Please rewrite the entries below, swapping "Instruction" for "Command" wherever it appears and leaving everything else unchanged.

##### Provided data

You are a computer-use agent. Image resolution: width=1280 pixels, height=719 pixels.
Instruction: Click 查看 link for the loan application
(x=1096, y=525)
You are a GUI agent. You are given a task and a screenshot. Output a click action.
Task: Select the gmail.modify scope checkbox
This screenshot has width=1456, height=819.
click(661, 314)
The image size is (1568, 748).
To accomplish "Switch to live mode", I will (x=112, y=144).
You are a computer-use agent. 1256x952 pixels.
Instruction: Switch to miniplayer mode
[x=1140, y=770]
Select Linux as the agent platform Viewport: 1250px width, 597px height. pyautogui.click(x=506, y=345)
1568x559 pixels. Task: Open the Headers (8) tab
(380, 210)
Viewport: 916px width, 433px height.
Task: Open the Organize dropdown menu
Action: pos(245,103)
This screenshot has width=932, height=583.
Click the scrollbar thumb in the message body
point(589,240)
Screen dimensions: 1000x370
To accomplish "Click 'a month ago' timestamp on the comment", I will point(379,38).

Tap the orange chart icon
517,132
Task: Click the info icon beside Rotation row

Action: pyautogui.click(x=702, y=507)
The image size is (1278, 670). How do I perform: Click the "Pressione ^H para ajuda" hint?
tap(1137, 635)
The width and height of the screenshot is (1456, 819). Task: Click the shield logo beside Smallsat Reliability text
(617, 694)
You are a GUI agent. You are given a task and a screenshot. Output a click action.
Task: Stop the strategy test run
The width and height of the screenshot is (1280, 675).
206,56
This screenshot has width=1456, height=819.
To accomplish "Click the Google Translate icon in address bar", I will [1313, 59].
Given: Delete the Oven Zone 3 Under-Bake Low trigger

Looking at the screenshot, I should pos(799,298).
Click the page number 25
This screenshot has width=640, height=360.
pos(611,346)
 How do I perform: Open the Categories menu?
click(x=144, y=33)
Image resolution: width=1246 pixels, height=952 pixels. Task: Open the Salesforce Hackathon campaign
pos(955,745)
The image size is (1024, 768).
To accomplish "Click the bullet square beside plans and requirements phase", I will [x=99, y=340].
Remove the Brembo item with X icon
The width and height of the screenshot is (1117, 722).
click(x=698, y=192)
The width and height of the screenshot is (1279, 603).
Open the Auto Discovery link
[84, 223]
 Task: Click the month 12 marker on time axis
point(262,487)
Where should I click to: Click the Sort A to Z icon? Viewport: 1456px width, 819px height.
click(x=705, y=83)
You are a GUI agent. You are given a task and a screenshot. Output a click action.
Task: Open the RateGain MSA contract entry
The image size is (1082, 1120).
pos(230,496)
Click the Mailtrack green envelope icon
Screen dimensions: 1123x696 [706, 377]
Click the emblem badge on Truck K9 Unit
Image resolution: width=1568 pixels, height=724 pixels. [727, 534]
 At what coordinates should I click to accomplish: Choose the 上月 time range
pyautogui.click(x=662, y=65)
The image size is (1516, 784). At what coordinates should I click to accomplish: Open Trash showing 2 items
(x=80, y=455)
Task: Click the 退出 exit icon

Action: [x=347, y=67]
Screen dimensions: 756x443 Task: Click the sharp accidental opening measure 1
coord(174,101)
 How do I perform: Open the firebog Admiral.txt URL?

##########

_Problem solution_:
You are a computer-use agent. Image resolution: width=1280 pixels, height=719 pixels.
Command: Click 查看 link for the loan application
(x=1096, y=525)
You are a GUI agent. You are given a task and a screenshot. Output a click action.
Task: Select the gmail.modify scope checkbox
This screenshot has width=1456, height=819.
click(661, 314)
The image size is (1568, 748).
To accomplish "Switch to live mode", I will (x=112, y=144).
You are a computer-use agent. 1256x952 pixels.
Command: Switch to miniplayer mode
[x=1140, y=770]
Select Linux as the agent platform Viewport: 1250px width, 597px height. pyautogui.click(x=506, y=345)
1568x559 pixels. Task: Open the Headers (8) tab
(380, 210)
Viewport: 916px width, 433px height.
Task: Open the Organize dropdown menu
Action: pos(245,103)
This screenshot has width=932, height=583.
Click the scrollbar thumb in the message body
point(589,240)
Screen dimensions: 1000x370
To accomplish "Click 'a month ago' timestamp on the comment", I will point(379,38).

Tap the orange chart icon
517,132
Task: Click the info icon beside Rotation row

Action: pyautogui.click(x=702, y=507)
The image size is (1278, 670). How do I perform: Click the "Pressione ^H para ajuda" hint?
tap(1137, 635)
The width and height of the screenshot is (1456, 819). Task: Click the shield logo beside Smallsat Reliability text
(617, 694)
You are a GUI agent. You are given a task and a screenshot. Output a click action.
Task: Stop the strategy test run
The width and height of the screenshot is (1280, 675).
206,56
This screenshot has width=1456, height=819.
To accomplish "Click the Google Translate icon in address bar", I will [1313, 59].
Given: Delete the Oven Zone 3 Under-Bake Low trigger

Looking at the screenshot, I should pos(799,298).
Click the page number 25
This screenshot has width=640, height=360.
pos(611,346)
 How do I perform: Open the Categories menu?
click(x=144, y=33)
Image resolution: width=1246 pixels, height=952 pixels. Task: Open the Salesforce Hackathon campaign
pos(955,745)
The image size is (1024, 768).
To accomplish "Click the bullet square beside plans and requirements phase", I will [x=99, y=340].
Remove the Brembo item with X icon
The width and height of the screenshot is (1117, 722).
click(x=698, y=192)
The width and height of the screenshot is (1279, 603).
Open the Auto Discovery link
[84, 223]
 Task: Click the month 12 marker on time axis
point(262,487)
Where should I click to: Click the Sort A to Z icon? Viewport: 1456px width, 819px height.
click(x=705, y=83)
You are a GUI agent. You are given a task and a screenshot. Output a click action.
Task: Open the RateGain MSA contract entry
The image size is (1082, 1120).
pos(230,496)
Click the Mailtrack green envelope icon
Screen dimensions: 1123x696 [706, 377]
Click the emblem badge on Truck K9 Unit
Image resolution: width=1568 pixels, height=724 pixels. [727, 534]
 At what coordinates should I click to accomplish: Choose the 上月 time range
pyautogui.click(x=662, y=65)
The image size is (1516, 784). At what coordinates should I click to accomplish: Open Trash showing 2 items
(x=80, y=455)
Task: Click the 退出 exit icon

Action: [x=347, y=67]
Screen dimensions: 756x443 Task: Click the sharp accidental opening measure 1
coord(174,101)
 How do I perform: Open the firebog Admiral.txt URL?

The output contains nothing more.